Prodrugs of paclitaxel improve in situ photo-vaccination.

Photodynamic therapy (PDT) effectively kills cancer cells and initiates immune responses that promote anticancer effects locally and systemically. Primarily developed for local and regional cancers, the potential of PDT for systemic antitumor effects [in situ photo-vaccination (ISPV)] remains underexplored.
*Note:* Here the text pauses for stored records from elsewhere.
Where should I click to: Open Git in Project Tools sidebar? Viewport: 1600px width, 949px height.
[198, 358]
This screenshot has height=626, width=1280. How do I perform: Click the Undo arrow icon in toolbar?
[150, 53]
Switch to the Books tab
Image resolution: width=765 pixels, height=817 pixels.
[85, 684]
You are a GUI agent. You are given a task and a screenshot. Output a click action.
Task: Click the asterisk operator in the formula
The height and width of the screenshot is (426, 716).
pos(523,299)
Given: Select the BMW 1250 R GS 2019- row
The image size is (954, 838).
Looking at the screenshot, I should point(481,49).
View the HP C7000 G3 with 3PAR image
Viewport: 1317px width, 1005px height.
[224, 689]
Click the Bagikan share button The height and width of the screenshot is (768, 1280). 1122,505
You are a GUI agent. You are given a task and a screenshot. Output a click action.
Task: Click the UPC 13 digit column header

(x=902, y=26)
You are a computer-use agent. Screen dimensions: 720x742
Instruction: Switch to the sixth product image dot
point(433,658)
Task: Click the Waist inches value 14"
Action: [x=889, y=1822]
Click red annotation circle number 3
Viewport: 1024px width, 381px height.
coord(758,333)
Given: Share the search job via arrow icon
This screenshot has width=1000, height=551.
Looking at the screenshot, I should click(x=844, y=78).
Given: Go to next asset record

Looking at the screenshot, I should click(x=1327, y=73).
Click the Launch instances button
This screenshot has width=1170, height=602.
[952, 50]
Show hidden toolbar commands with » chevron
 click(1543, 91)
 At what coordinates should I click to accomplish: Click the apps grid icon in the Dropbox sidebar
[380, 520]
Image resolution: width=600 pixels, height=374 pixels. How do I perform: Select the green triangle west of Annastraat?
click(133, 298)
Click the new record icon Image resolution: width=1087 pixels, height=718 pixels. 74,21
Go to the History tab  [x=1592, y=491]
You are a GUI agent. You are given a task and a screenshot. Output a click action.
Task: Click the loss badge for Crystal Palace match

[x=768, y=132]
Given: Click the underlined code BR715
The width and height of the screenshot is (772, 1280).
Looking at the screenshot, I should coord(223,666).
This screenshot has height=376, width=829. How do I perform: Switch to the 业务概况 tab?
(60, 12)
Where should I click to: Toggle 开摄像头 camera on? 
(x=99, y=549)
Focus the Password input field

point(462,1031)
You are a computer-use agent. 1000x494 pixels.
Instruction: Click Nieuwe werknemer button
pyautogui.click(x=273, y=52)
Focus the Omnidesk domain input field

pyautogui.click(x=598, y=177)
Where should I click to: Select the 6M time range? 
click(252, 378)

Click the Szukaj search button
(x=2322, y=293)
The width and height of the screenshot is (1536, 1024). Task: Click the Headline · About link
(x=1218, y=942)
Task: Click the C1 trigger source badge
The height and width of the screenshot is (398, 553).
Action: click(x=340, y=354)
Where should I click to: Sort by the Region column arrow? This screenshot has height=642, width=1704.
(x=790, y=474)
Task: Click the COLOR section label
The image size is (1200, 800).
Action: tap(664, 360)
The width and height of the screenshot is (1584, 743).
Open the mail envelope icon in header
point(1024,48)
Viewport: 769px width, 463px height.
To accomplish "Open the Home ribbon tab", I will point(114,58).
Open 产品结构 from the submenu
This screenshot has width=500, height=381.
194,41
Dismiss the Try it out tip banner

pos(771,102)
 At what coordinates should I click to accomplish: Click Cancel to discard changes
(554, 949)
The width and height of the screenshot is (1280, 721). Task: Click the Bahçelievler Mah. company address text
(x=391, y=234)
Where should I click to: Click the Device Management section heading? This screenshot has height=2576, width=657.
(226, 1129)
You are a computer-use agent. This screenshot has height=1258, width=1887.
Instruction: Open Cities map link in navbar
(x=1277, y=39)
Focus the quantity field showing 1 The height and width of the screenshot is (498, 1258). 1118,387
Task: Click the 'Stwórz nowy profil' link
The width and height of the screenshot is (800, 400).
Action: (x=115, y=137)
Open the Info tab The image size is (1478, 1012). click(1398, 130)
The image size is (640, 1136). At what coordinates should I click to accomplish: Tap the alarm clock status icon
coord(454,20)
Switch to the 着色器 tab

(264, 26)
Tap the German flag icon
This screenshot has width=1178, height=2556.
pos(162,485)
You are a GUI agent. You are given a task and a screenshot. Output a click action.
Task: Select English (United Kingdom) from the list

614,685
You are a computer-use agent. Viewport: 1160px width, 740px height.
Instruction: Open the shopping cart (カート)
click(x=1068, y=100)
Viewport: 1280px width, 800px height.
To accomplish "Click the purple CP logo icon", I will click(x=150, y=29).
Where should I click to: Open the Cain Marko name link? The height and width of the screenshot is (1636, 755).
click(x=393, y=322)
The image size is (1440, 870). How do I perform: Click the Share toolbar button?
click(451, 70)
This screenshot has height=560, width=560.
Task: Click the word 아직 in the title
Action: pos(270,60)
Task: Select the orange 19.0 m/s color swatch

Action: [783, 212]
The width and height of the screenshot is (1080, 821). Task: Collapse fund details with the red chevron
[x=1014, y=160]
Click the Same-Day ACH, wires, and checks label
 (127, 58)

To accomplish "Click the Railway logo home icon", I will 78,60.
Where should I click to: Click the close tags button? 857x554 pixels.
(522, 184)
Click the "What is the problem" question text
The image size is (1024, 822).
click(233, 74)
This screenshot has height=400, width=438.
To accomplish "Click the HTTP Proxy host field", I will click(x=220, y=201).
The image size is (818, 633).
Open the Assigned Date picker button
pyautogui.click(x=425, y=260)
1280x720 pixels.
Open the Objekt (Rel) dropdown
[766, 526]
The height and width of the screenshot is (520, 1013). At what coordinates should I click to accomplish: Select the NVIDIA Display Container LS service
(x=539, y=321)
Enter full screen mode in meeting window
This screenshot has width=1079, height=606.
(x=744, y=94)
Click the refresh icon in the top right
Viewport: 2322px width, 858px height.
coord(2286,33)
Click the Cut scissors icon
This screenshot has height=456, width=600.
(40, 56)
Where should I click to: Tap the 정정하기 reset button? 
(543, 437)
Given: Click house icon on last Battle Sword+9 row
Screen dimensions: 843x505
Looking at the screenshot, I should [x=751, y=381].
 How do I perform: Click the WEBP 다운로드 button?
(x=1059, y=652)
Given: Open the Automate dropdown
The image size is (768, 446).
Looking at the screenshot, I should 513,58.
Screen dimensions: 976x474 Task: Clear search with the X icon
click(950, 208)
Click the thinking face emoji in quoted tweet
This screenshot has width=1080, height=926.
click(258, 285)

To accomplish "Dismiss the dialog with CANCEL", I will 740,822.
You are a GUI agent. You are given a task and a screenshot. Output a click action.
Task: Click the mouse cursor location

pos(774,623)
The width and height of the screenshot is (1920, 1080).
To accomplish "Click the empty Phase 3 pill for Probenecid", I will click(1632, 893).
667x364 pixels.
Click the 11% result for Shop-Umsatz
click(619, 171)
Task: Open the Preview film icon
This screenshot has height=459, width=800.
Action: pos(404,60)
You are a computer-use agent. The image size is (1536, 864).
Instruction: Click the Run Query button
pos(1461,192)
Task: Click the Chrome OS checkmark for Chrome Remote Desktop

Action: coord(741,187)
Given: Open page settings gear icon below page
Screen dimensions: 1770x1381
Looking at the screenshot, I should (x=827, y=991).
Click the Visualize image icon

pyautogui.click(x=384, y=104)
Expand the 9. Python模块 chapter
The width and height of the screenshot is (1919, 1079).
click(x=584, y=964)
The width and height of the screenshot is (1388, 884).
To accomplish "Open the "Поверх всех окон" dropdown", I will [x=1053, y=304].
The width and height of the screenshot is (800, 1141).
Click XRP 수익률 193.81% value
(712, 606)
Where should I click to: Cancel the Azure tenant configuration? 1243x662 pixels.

This study investigates: (1) the comparative effectiveness of paclitaxel (PTX) prodrug [Pc-(L-PTX)(2)] for PDT and site-specific PTX effects versus its pseudo-prodrug [Pc-(NCL-PTX)(2)] for PDT combined with checkpoint inhibitors; (2) mechanisms driving systemic antitumor effects; and (3) the prophylactic impact on preventing cancer recurrence. A bilateral tumor model was established in BALB/c mice through subcutaneous injection of CT26 cells. Mice received the PTX prodrug (0.5 μmole kg(-1), i.v.), and tumors were treated with a 690-nm laser (75 mW cm(-2) for 30 min, drug-light interval 0.5 h, light does 135 J cm(-1)), followed by anti-CTLA-4 (100 μg dose(-1), i.p.) on days 1, 4, and 7. Notable enhancement in both local and systemic antitumor effectiveness was observed with [Pc-(L-PTX)(2)] compared to [Pc-(NCL-PTX)(2)] with checkpoint inhibitor. Immune cell depletion and immunohistochemistry confirmed neutrophils and CD8+ T cells are effectors for systemic antitumor effects. Treatment-induced immune memory resisted newly rechallenged CT26, showcasing prophylactic benefits. ISPV with a PTX prodrug and anti-CTLA-4 is a promising approach for treating metastatic cancers and preventing recurrence.